» Required task 1: Repeat the passage from the essay on Nero and the fire of Rome from "There’s something strange" up to and including "at the time.".
» Required task 2: According to the essay on Nero and the fire of Rome, to whom was the throne sold in 193 AD?

» Document section:
’Pretending to be disgusted by the drab old buildings ... [Nero] brazenly set fire to the city ... This terror lasted for six days and seven nights, causing many people to take shelter in monuments and tombs ... Nero watched the conflagration from the Tower of Maecenas, enraptured by what he called ‘the beauty of the flames’; then put on his tragedian’s costume and sang The Sack of Ilium from beginning to end.’
—Suetonius, The Twelve Caesars, VI, 38
They Consult The Sibylline Books
Let us look, oh priests. A line or two may show if fate, this time, or chance, has brought men misery. We shall know, old books. Tell us, that we may know. Misfortune blinds us like the driven snow. The way is shut. The people nor the Senate see. Let us look, oh priests. A line or two may show. Was it we, or someone else, that caused us woe? Jove’s divine justice, or simple human folly? We shall know, old books. Tell us, that we may know. If the tree is in the seed, is the tree’s end also? Is man accursed by his own humanity? Let us look, oh priests. A line or two may show. Or is it chance? Did the fires that rage grow from embers swept in from another country? We shall know, old books. Tell us, that we may know. Caesar plucks his strings and sings like a wicked foe as flames engulf the proud heights of our City. Let us look, oh priests. A line or two may show. We shall know, old books. Tell us, that we may know.
There’s something strange about the story of Rome, such that even its historical facts, regardless of their poetic embellishments, seem as providential and prescient as myth. Whether or not Nero started the fire, and whether or not he actually played an instrument while it burned, as Suetonius and others have suggested, does little to contradict the fateful significance of such an event, given the dire state of Rome at the time.
The City had sold itself to a king, at the cost of its own liberty, for it could at that time, according to Livy, “neither endure [its] vices nor the remedies for them.” And so, though the State prospered under the loan of Augustus, it incurred the debt of his successors, a petty monarchy that deteriorated rapidly, like so many kingdoms of the East Rome had once mocked. The end of the Julio-Claudian dynasty gave way to yet more civil wars, more factions vying for a hollow crown, until the throne itself, thoroughly debased and desecrated, was literally sold to the highest bidder in 193 AD, to Didius Julianus, a wealthy senator, who bought it quite unwittingly.1
It’s true that there was a fire in 64 AD, and that it burned for six days until it was put out, only to reignite again for another three days. Something like 70% of the City went up in flames. Such details are taken for granted, while others, like Nero’s involvement, are painted as propaganda, as smears against the emperor made by writers with agendas.
But good poets tell lies to reveal truths, not disguise them. Such embellishments reinforce and figure more vividly what had already been there for anyone with eyes to see: that fate is merely the description of character, as Jung put it, and the character of Rome was that of a tragic hero undone by the very thing that had made it great.

» Record extracts:

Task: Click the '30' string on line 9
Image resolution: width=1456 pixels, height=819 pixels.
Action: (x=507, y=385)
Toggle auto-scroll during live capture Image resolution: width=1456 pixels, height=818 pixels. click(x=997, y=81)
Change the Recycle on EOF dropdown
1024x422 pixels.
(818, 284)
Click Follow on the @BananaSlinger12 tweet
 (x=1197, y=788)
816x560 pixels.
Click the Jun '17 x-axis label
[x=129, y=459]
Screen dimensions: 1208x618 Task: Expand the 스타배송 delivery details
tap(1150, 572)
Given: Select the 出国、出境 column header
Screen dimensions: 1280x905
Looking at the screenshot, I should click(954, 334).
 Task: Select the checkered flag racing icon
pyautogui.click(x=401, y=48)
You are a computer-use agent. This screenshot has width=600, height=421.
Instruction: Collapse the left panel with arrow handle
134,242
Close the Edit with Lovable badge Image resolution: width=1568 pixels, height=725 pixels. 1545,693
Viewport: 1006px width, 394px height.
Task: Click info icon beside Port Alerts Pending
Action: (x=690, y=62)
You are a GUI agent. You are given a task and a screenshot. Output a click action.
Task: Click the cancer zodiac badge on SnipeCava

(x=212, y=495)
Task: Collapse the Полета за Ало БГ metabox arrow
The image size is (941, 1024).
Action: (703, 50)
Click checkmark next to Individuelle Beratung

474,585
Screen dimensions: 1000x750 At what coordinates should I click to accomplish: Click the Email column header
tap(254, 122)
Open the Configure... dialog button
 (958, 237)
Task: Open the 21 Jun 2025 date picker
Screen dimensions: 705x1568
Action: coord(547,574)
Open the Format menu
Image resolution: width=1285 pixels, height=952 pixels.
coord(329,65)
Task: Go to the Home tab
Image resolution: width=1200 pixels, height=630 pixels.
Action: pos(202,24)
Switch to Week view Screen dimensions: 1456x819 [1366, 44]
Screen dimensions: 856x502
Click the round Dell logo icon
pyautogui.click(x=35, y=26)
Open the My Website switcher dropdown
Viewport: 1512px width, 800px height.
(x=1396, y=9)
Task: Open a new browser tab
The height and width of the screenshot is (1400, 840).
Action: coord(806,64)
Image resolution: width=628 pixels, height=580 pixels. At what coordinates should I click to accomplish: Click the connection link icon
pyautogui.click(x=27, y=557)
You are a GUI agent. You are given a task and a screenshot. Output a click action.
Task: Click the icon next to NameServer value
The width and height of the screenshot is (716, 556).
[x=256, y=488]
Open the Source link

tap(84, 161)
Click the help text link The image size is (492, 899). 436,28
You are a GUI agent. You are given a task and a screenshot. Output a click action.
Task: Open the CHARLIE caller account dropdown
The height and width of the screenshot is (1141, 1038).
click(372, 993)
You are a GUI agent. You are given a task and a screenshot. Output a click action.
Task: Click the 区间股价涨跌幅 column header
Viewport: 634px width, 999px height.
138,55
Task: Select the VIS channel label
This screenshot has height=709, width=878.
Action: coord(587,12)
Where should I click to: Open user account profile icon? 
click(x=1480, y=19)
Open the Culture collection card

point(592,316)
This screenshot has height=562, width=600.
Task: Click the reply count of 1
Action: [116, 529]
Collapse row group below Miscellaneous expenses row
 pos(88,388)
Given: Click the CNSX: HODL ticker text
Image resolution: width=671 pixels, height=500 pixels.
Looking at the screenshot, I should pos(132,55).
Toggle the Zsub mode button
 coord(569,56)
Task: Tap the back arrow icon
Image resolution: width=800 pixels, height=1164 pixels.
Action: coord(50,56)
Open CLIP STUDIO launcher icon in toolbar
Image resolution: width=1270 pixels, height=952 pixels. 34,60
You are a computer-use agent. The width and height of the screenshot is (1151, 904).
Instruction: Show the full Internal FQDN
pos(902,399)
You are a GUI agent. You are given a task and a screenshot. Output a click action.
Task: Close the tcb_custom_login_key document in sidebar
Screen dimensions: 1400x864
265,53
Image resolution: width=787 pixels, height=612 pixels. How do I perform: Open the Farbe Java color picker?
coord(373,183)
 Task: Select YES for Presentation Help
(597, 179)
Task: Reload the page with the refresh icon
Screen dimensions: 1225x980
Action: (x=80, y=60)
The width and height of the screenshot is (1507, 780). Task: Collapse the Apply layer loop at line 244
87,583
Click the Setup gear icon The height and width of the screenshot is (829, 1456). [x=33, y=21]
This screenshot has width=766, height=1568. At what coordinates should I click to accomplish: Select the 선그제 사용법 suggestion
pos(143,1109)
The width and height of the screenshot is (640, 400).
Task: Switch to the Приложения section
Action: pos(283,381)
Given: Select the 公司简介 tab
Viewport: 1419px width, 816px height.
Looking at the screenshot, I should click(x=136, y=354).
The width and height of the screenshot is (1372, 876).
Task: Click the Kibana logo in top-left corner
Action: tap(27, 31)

» Exercise result 1:
There’s something strange about the story of Rome, such that even its historical facts, regardless of their poetic embellishments, seem as providential and prescient as myth. Whether or not Nero started the fire, and whether or not he actually played an instrument while it burned, as Suetonius and others have suggested, does little to contradict the fateful significance of such an event, given the dire state of Rome at the time.

» Exercise result 2: Didius Julianus, a wealthy senator.